* **What you will do**:
Using the data that follows, output only the lines from the line with "The width and" up to and including the line with "Choose samedi 21 mars 16:20 à 18:20", exactly, leaving pictures aside.

* **The input**:
-*-*-
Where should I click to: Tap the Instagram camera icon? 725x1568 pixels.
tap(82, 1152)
-*-*-
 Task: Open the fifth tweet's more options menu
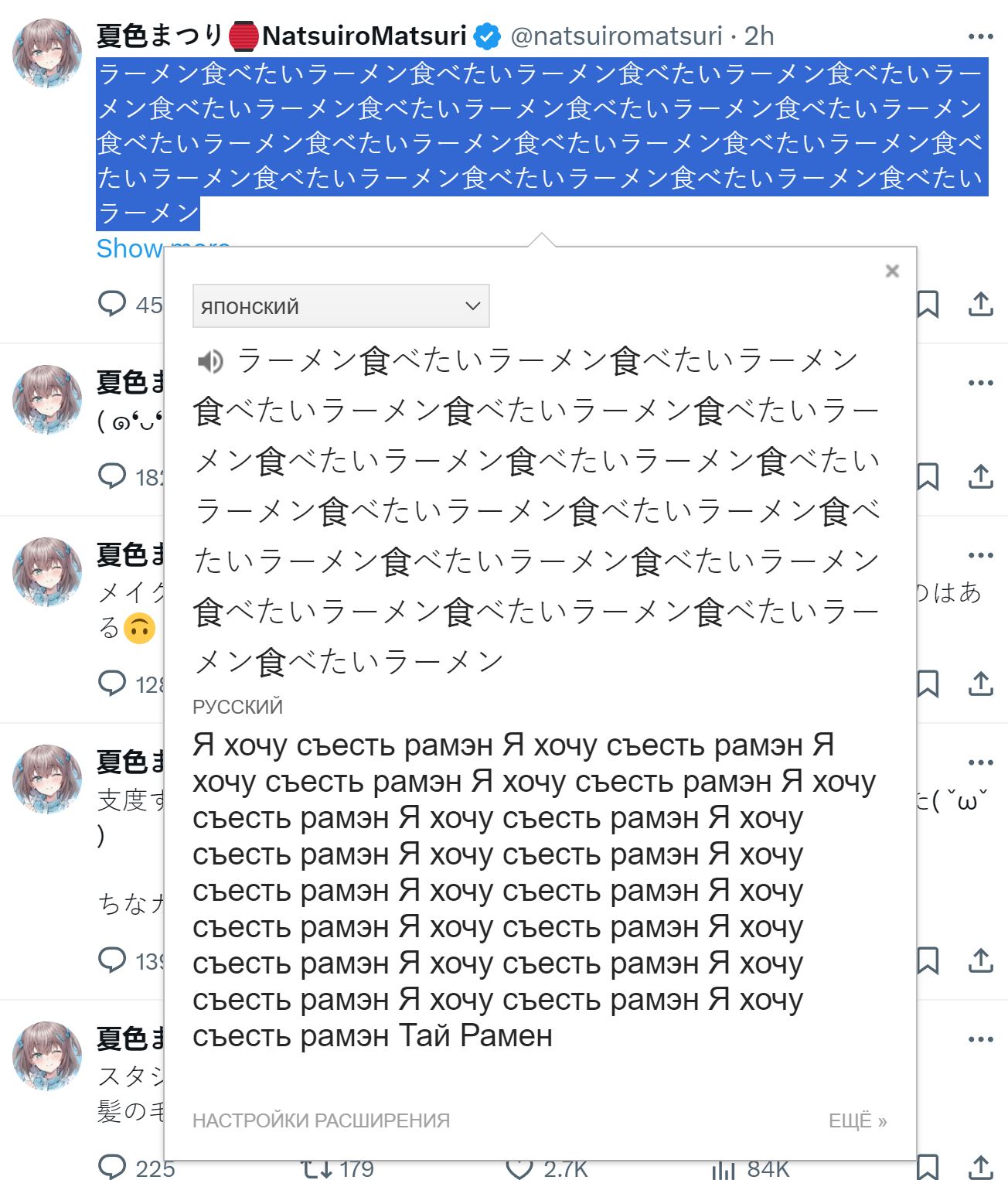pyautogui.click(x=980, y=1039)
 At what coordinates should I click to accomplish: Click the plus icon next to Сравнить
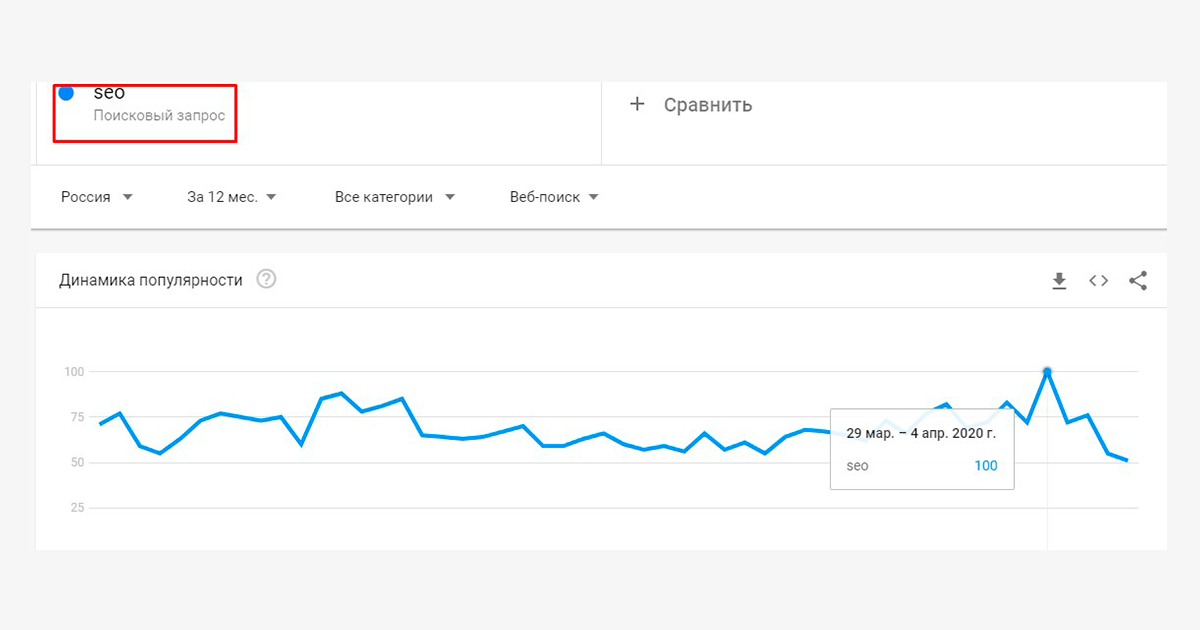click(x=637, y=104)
-*-*-
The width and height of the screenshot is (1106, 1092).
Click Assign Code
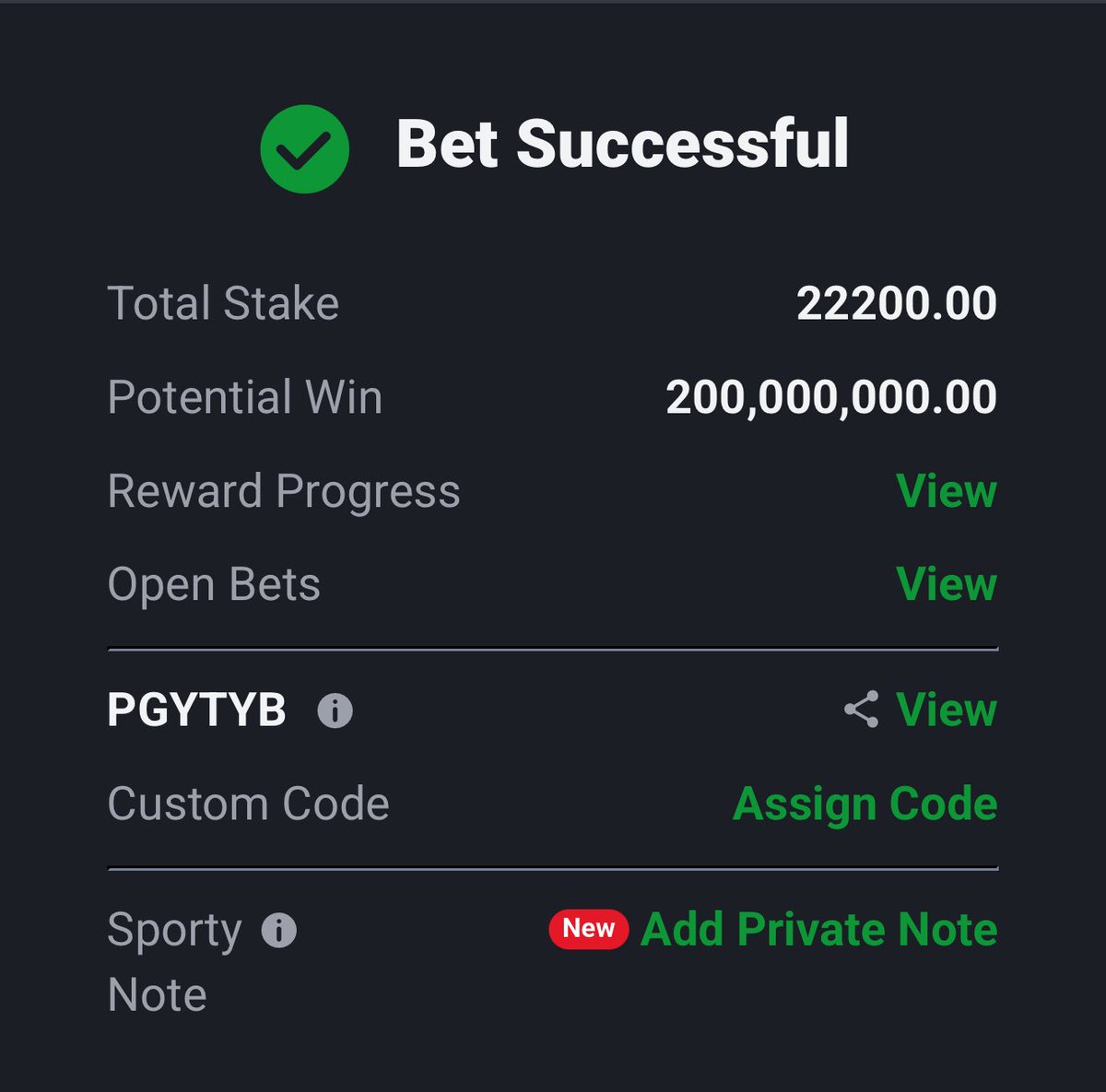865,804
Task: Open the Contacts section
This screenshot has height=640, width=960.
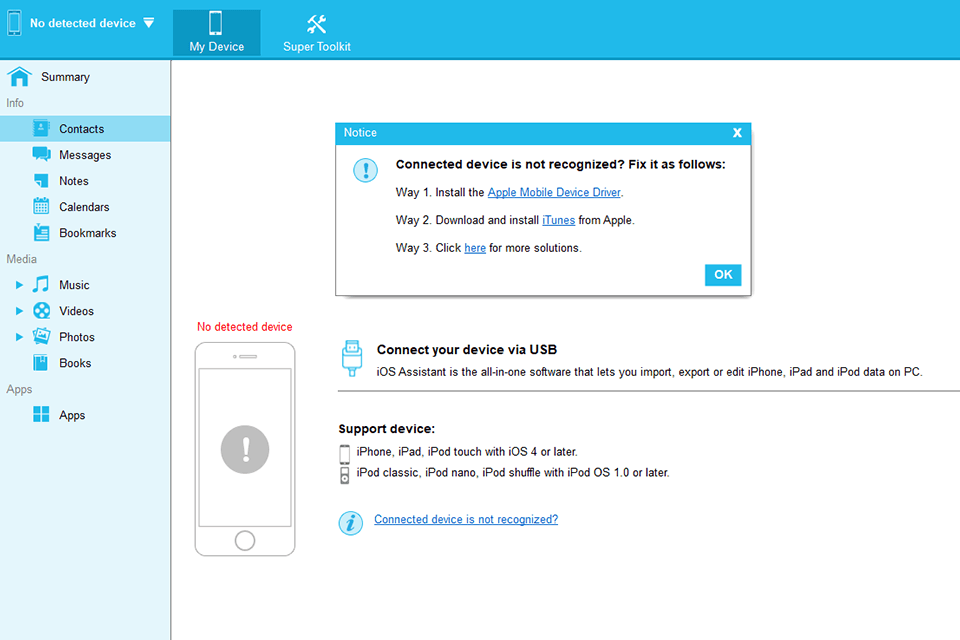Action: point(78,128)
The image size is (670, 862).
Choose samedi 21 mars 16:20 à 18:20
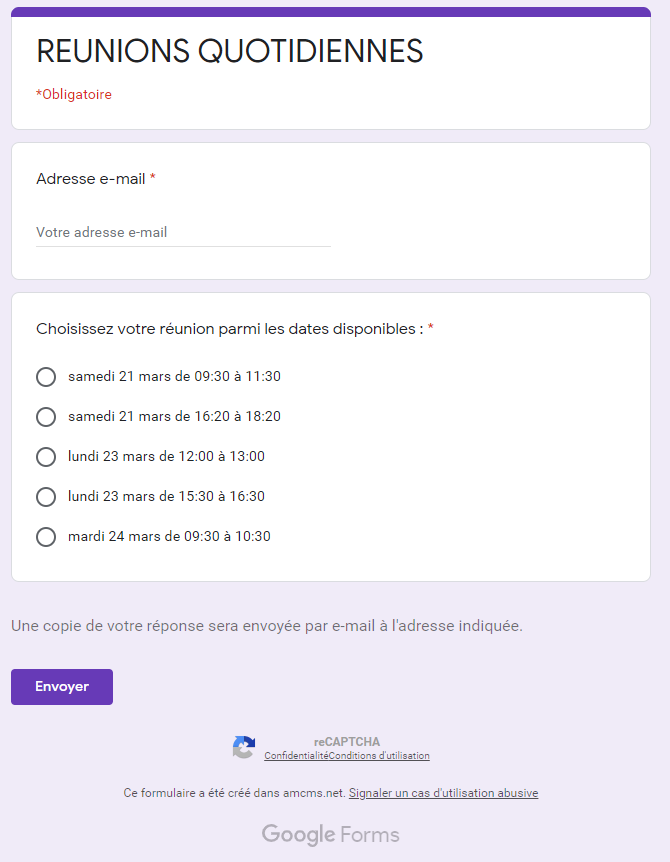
-*-*-
* **Expected answer**:
The width and height of the screenshot is (1106, 1092).
Click Assign Code
865,804
Task: Open the Contacts section
This screenshot has height=640, width=960.
Action: point(78,128)
The image size is (670, 862).
Choose samedi 21 mars 16:20 à 18:20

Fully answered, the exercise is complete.